Quote 1
[Billy Bones] wandered a little longer, his voice growing weaker; but soon after I had given him his medicine, which he took like a child, with the remark, "If ever a seaman wanted drugs, it's me," he fell at last into a heavy, swoon-like sleep, in which I left him. (3.19)
There is a repeated theme in Treasure Island that illness makes us dependent and childlike. First there is Billy Bones's weakness, in which he takes his medicine "like a child." Then there is poor, feverish Dick Johnson, who begins babbling and clutching his Bible toward the end of the novel. He totally goes to pieces as he gets sick and follows the other pirates like a child.
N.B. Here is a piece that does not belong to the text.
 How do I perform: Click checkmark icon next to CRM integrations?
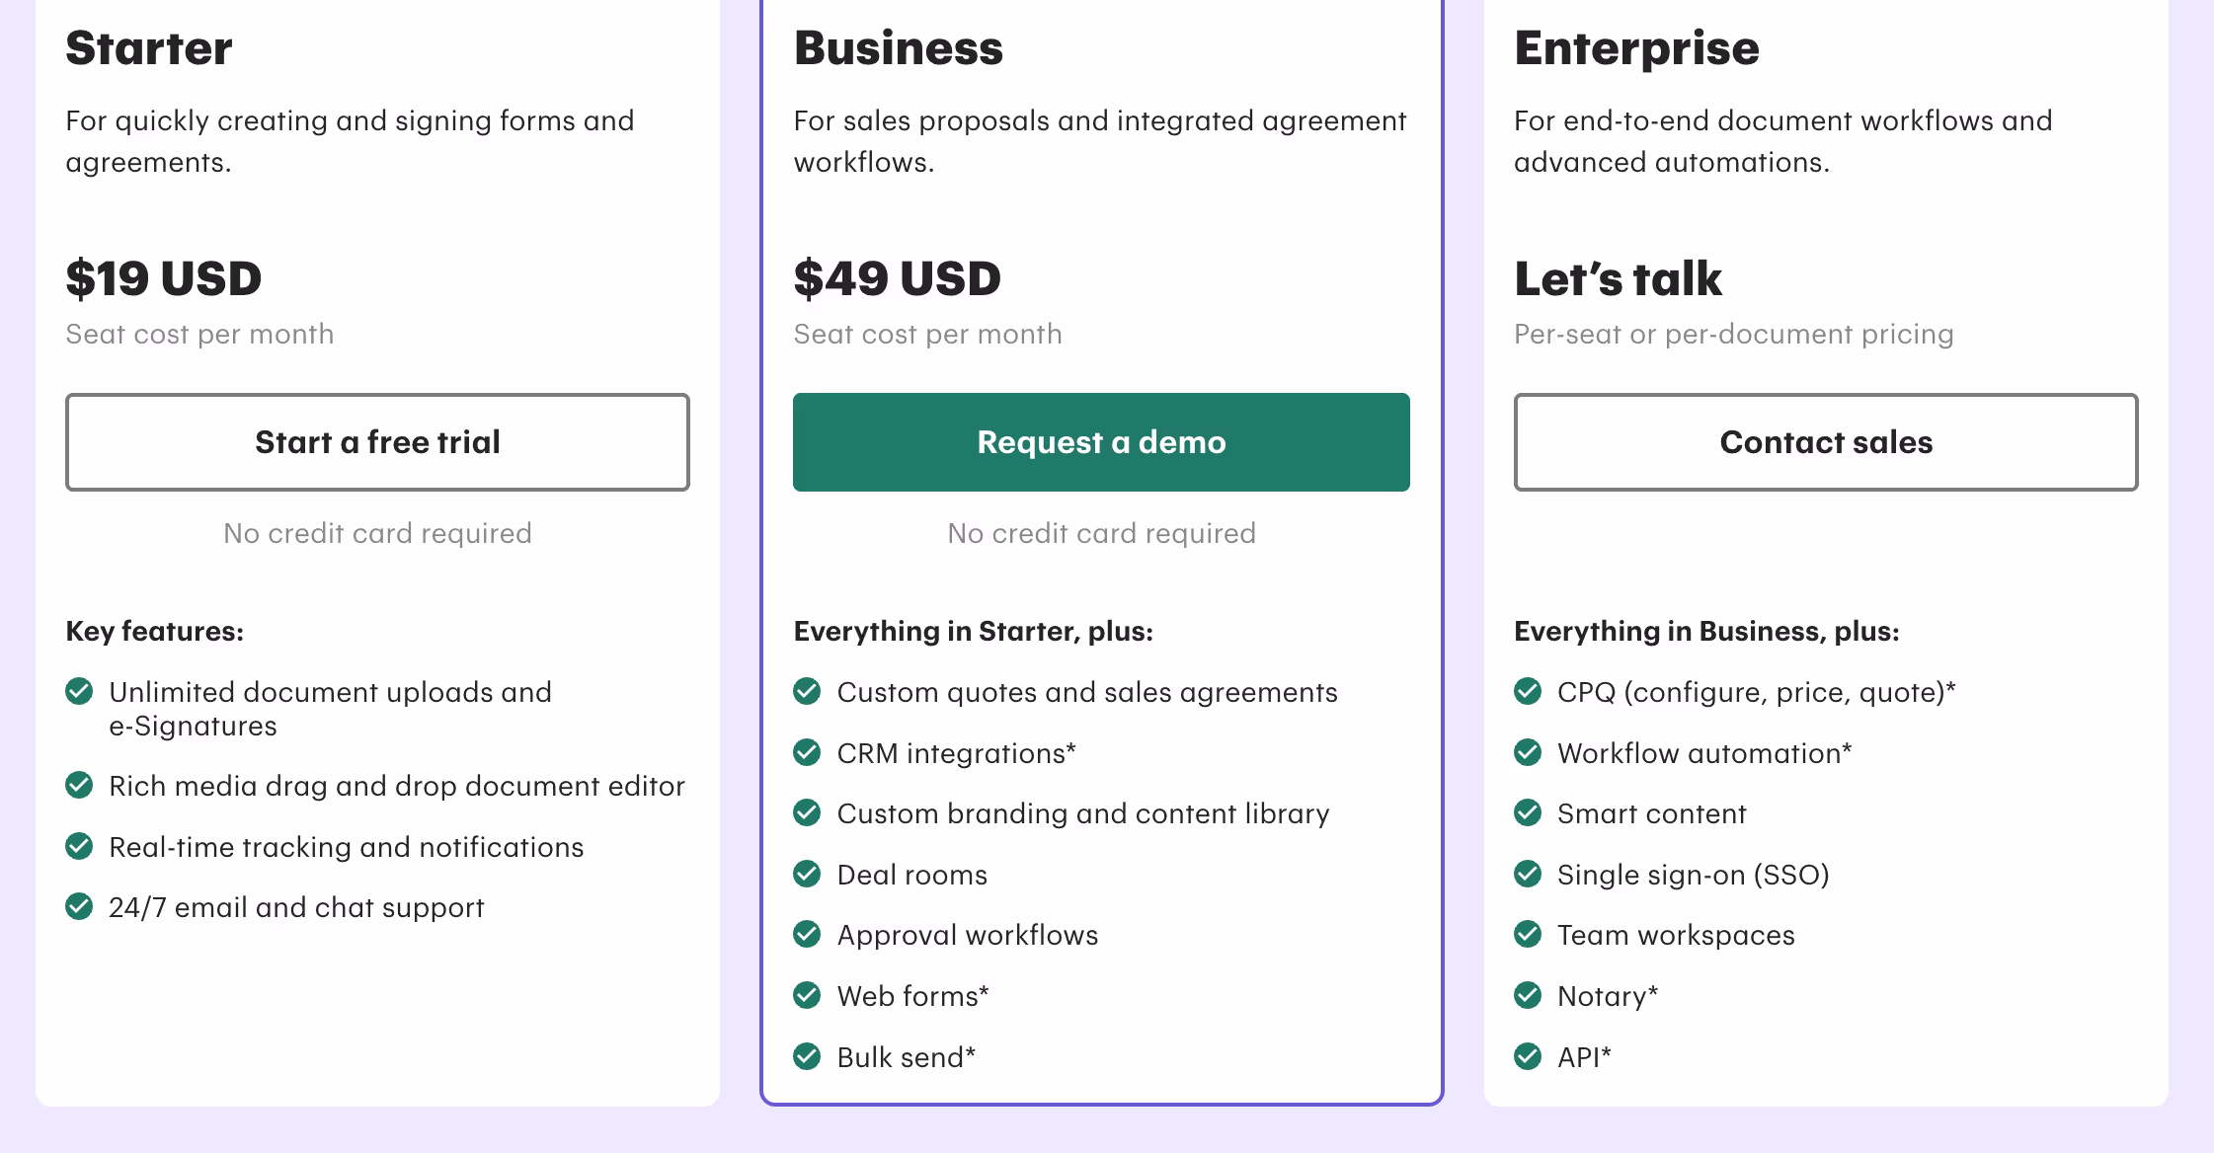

How does illness make us more childlike? What does this analogy suggest about how Stevenson feels about childhood?
Quote 2
But [Billy Bones] broke in cursing the doctor, in a feeble voice but heartily. "Doctors is all swabs," he said; "and that doctor there, why, what do he know about seafaring men? I been in places hot as pitch, and mates dropping round with Yellow Jack, and the blessed land a-heaving like the sea with earthquakes – what do the doctor know of lands like that? – and I lived on rum, I tell you. It's been meat and drink, and man and wife, to me; and if I'm not to have my rum now I'm a poor old hulk on a lee shore, my blood'll be on you, Jim, and that doctor swab." (3.4)
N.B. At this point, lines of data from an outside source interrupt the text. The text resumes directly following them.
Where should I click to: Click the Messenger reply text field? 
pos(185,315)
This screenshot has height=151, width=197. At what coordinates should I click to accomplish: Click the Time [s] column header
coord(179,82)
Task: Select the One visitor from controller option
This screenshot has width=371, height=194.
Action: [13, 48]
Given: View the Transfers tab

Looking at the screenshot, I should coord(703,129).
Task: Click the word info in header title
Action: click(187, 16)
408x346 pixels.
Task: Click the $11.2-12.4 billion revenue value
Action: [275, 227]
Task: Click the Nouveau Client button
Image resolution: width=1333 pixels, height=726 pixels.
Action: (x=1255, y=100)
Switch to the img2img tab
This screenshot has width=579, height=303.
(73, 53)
Billy Bones has spent many evenings shocking and impressing the quiet country folk of Jim's town with his tales of distant places and adventures. Here, after his stroke, we get the full story: he's lived through terrible situations and has used rum to drown his sorrows. Now he's become so dependent on rum that he demands it even though it will kill him. This contrast between how fun pirate adventures sound and how awful they really are may explain why we can enjoy the story of Treasure Island even as Jim ends the novel swearing that it was horrible and he would never repeat his adventures. (Btw, "Yellow Jack" is yellow fever.)